Rumex skottsbergii, or more commonly known as lava dock, is a shrub of the genus Rumex. The genus comprises approximately 200 species all derived from a single species and are therefore monophyletic. Furthermore, Rumex skottsbergii is endemic to Hawaii, where it is known as pāwale. Pāwale are commonly found in open lava fields that are at low elevations which range from 460-1300m. A similar plant in this genus is Rumex giganteus. Their similarity lies between their erect nature and leaves. However, the difference lies in their inflorescences. The inflorescences is described as being a cluster of flowers from the main stem axis .

== Description ==
Rumex skottsbergii can be identified through their green, narrow, compact inflorescences, erect nature and small leaves.
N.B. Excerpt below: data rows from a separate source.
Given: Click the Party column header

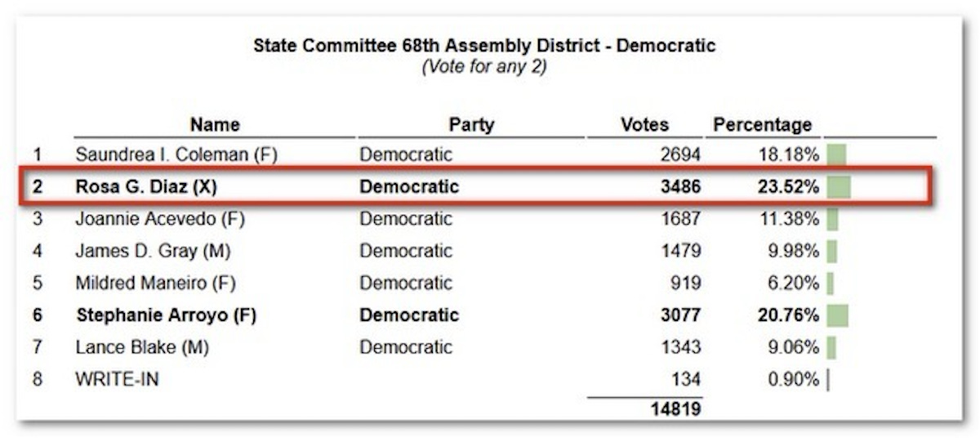Looking at the screenshot, I should (471, 125).
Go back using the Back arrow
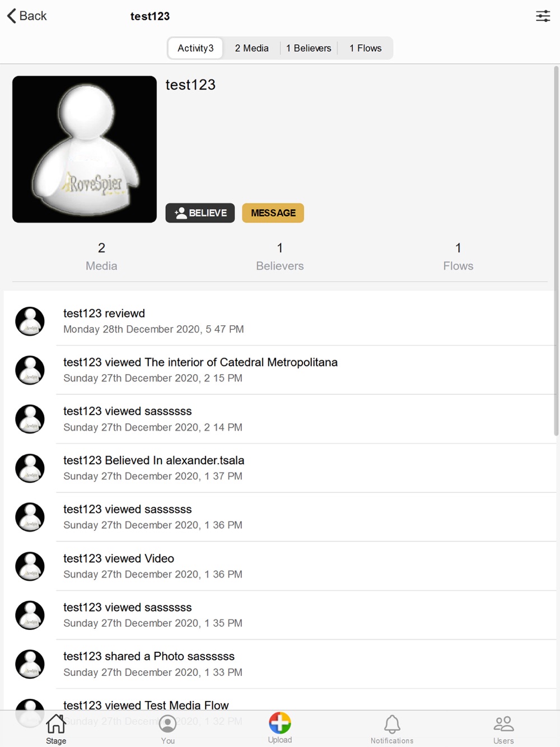The width and height of the screenshot is (560, 747). coord(27,16)
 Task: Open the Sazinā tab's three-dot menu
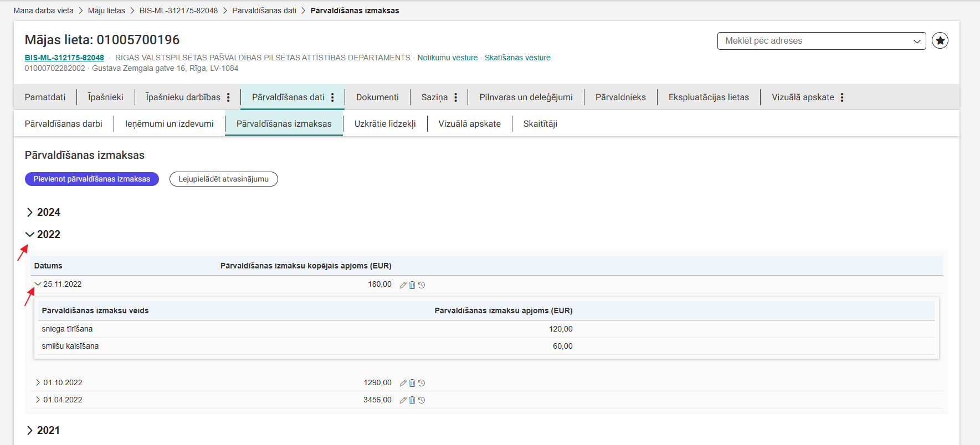click(x=455, y=97)
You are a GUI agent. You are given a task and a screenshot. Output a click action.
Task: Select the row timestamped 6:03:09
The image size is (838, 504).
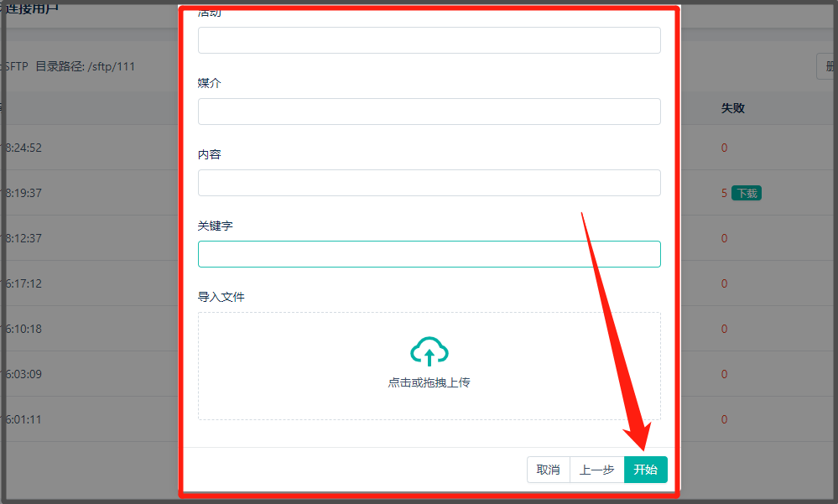pyautogui.click(x=23, y=374)
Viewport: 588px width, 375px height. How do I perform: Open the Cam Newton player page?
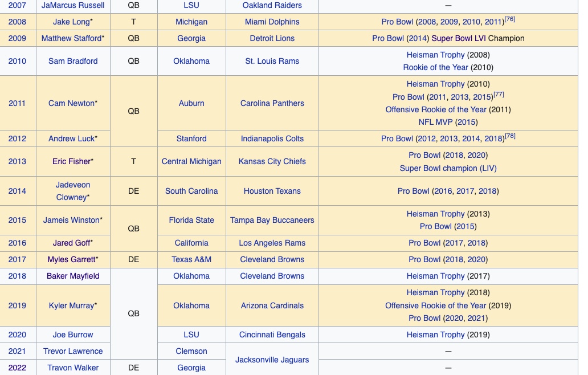(x=72, y=103)
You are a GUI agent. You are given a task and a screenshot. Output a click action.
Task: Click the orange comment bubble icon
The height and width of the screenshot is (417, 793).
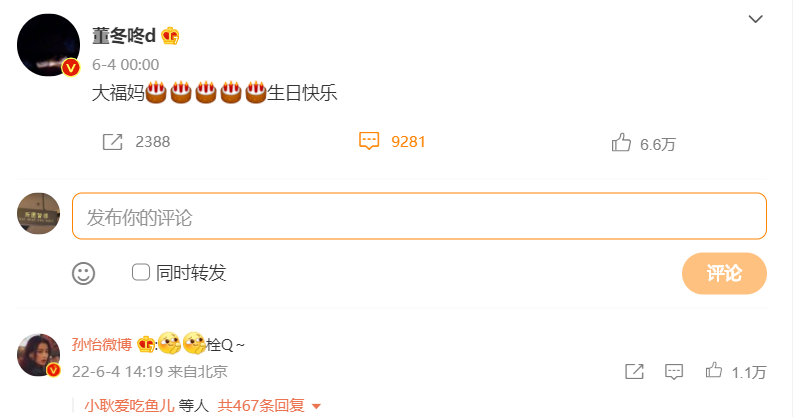(x=369, y=141)
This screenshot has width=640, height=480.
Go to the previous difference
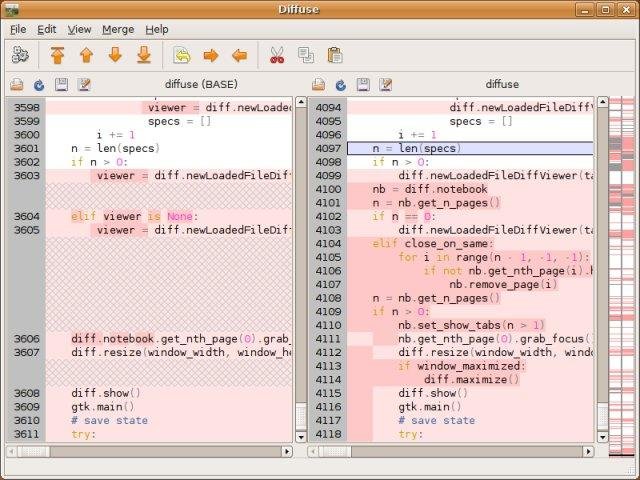[x=86, y=55]
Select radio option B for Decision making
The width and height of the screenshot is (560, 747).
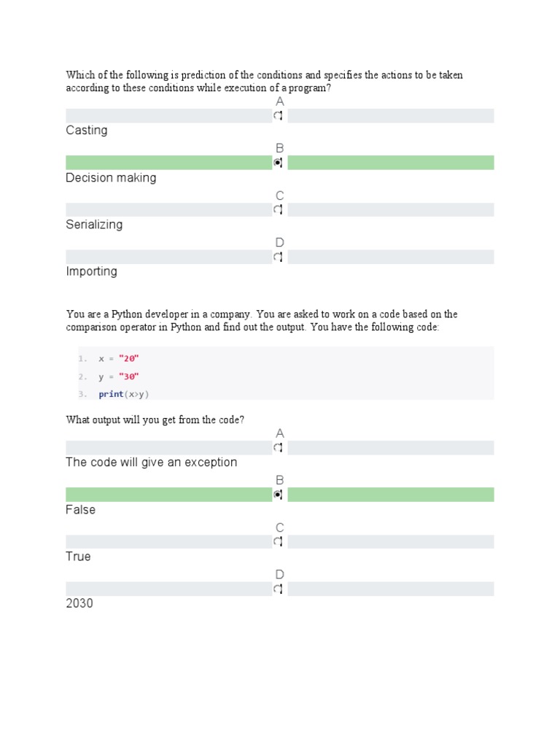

Their stems are usually stiffly erect with 7-10dm long and glabrous. Rumex skottsbergii can also be identified through their unisexual flowers and medium-sized yellowish greenish branched inflorescences; their outer tepals are also a distinguishable trait found within this genus.

== Distribution ==
Rumex skottsbergii are found in Hawaii and are species that flourish in low elevation and open lava fields.

== Uses ==
Rumex skottsbergii was used for medicinal purposes and was used to treat a childhood's diseases known as pāʻaoʻao and constipation. The childhood disease would cause physical weakening.